Tyler stands among balloons, smiling and wearing a head band with two horns and 4 ears.

Tyler wears the horns of victory!

Tyler stands with multiple headbands on, smiling.

Tyler wears all 3 of his victory symbols–ears from his masters, a single horn from candidacy and double horns from PhD

Kirby lab presents at CBI research day 2023

Last Thursday evening, the Kirby lab was well-represented by technician Ashley Walters and postdoc Lisa Miller at the evening poster session for CBI Research Day. Below, see Ashley (left) and Lisa (right) along with their beautiful posters. We all had a great time chatting about the brain with our fellow researchers from OSU and a few visitors as well!

Two researchers sit next to scientific posters, smiling.

Ashley (left), Lisa (right)

Robert presents at the Denman forum

Robert Osap, Kirby lab undergrad, presented his senior thesis work today at the Denman Forum in Pomerene Hall. Robert made an informative and lovely poster and fielded questions like a pro. Well done, Robert!

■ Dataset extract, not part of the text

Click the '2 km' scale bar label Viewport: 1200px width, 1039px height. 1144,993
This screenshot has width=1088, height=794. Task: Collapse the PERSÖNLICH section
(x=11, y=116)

Student standing in front of poster, smiling.

Robert poses dutifully.

 

Student pointing to poster while another person watches/listens.

Robert explains his research to am enthralled audience.

New(ish) lab picture

Some members of the lab were missing from our last lab pic. This has been rectified in the new lab pic.

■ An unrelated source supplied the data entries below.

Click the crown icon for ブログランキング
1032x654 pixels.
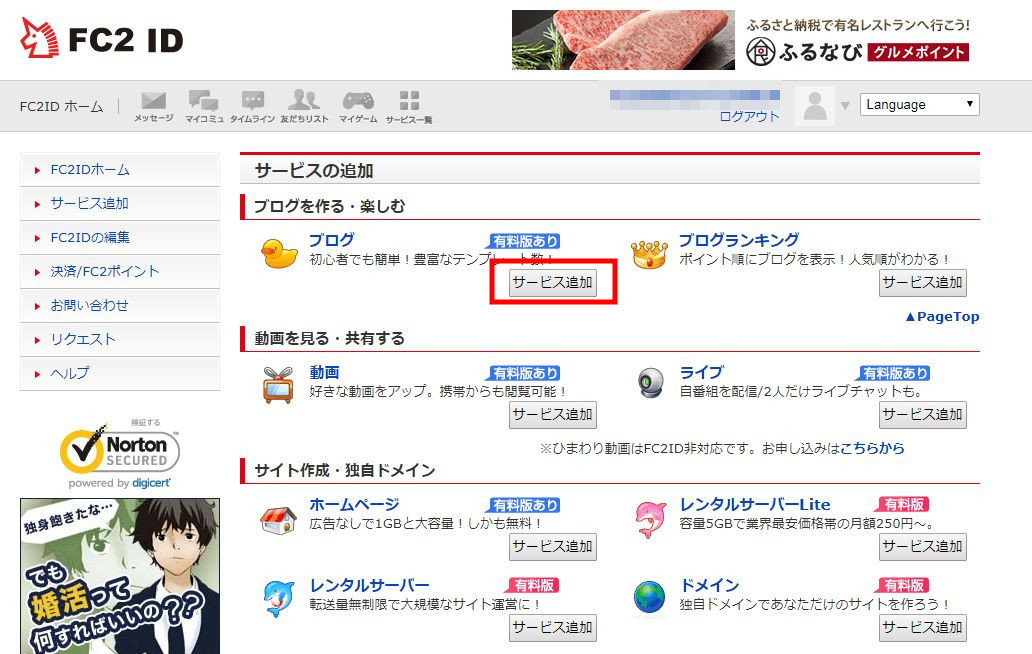tap(649, 255)
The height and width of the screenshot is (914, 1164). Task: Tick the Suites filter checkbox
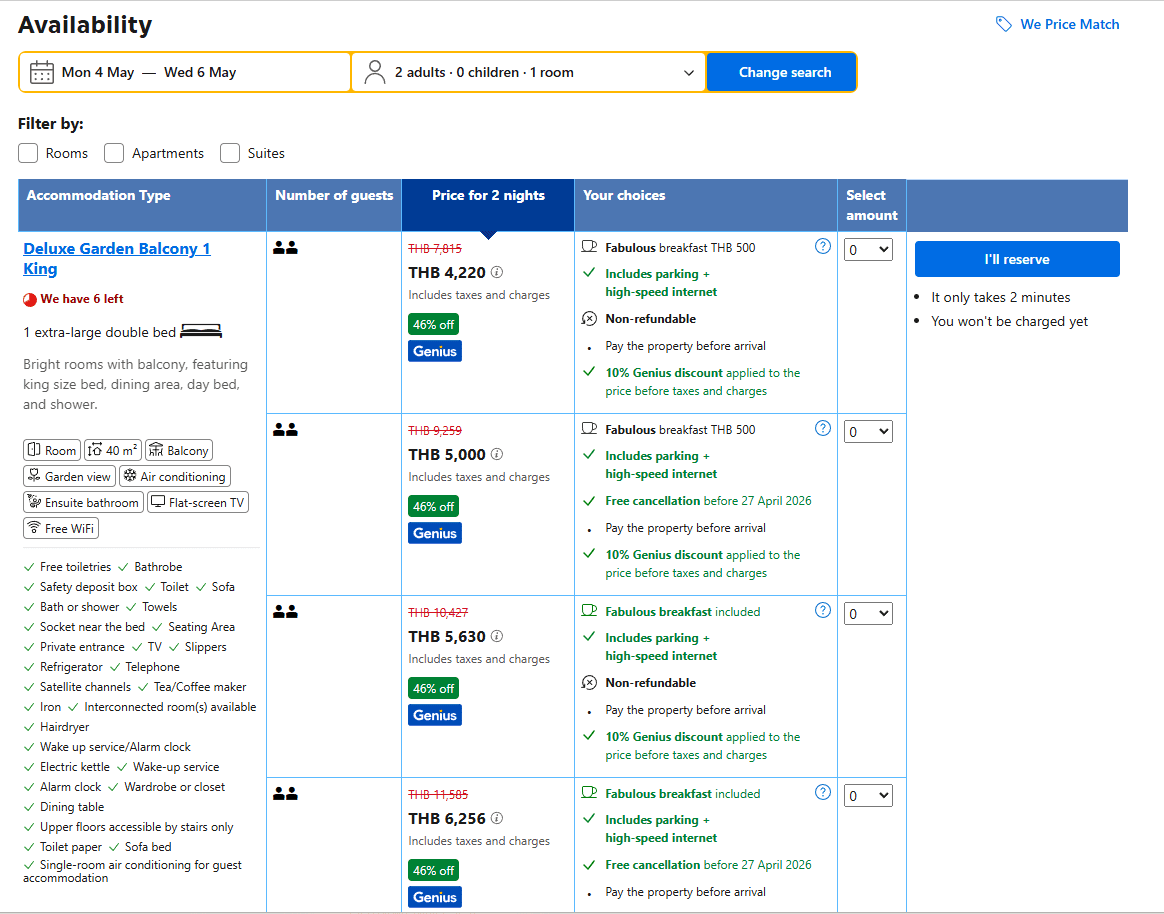(x=229, y=152)
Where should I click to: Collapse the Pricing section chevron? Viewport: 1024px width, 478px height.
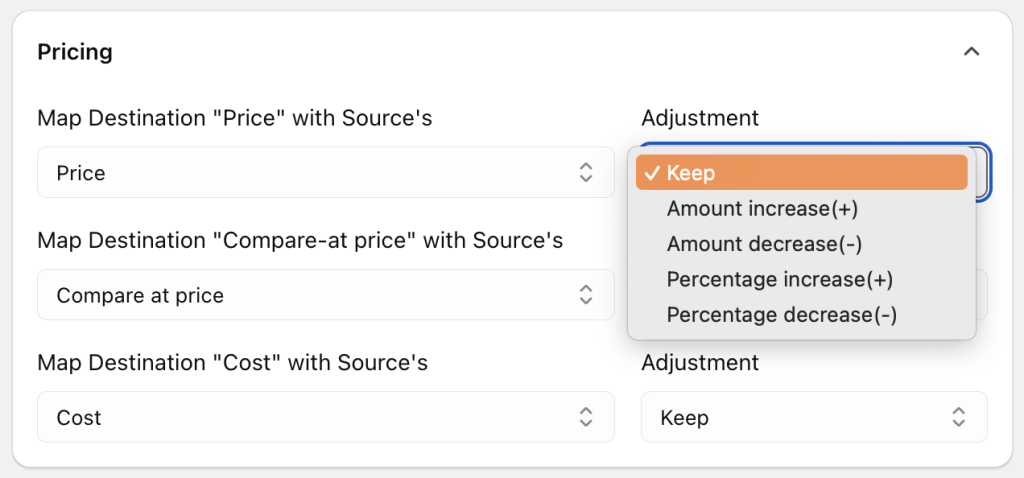(x=970, y=52)
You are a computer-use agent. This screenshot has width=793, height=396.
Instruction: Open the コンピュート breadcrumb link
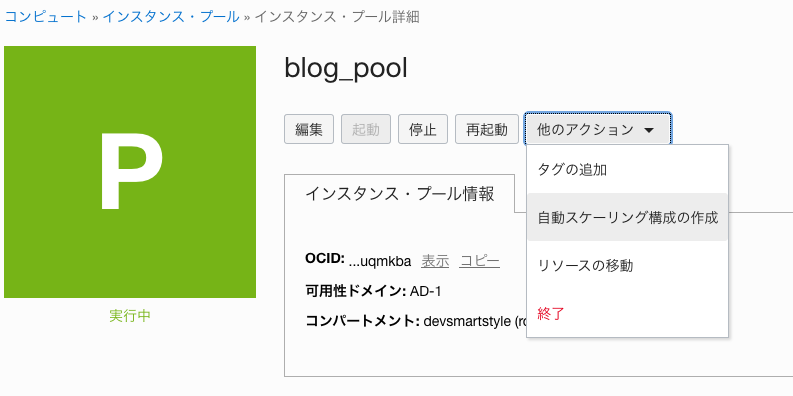click(x=46, y=17)
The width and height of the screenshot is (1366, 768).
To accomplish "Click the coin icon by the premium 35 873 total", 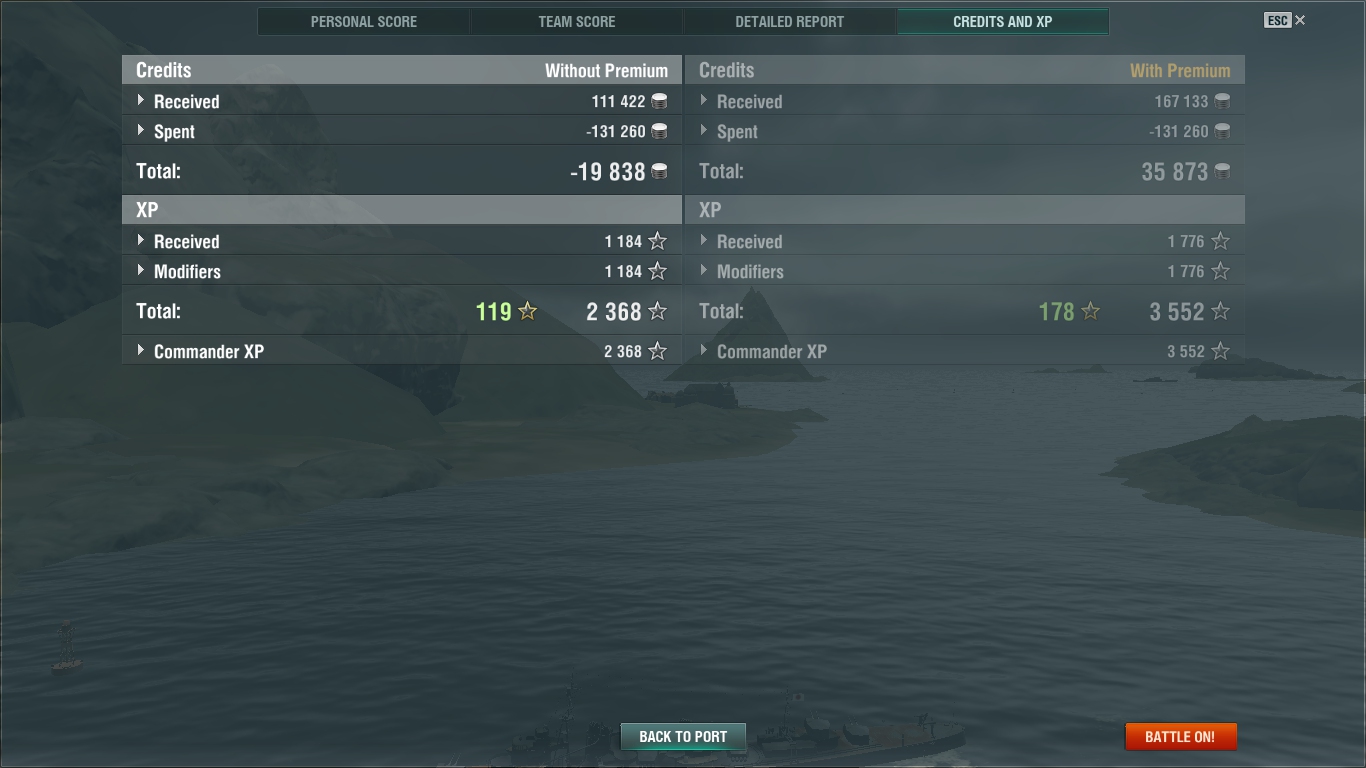I will [1222, 172].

Picture of people with arms extended, some of whom are obviously photoshopped in including one in squatting in a tree branch

Kirby lab 2022 (ish)

(Acknowledgments: photoshopping by undergrad Robert Osap)

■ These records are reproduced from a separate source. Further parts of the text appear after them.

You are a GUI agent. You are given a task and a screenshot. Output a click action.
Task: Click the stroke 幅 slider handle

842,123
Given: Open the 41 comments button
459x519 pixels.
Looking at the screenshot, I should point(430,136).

Lab mistake of the year 2022

Congratulations to our winners of the Kirby lab Lab Mistake of the Year for 2022! We had  9 strong contenders submitted this year, with both our runner-up and our 1st place winner making lab history.

The runner up, lab manager Bryon Smith, makes history as the first staff member of the lab to win a prize in this competition since we founded it in 2018. Bryon won because he gave some mouse breeders to another lab member, forgot he gave them to that person and then later euthanized those animals, to the surprise of the person who thought they would be using them.

The 1st place winner makes history in that they are the first winner to come from another lab. The name here has been changed to protect the innocent. Let’s call them Jax. Jax wins for using a kit in our lab (which they had permission to do), but using it in such a way that they used 3x as much as they needed and somehow misplacing several pieces of this kit.

Always remember our Lab Mistake motto: “If you’re not making mistakes, you’re not doing science!” We celebrate our mistakes to normalize them and get us all more comfortable with the awkward, error-prone process of being researchers.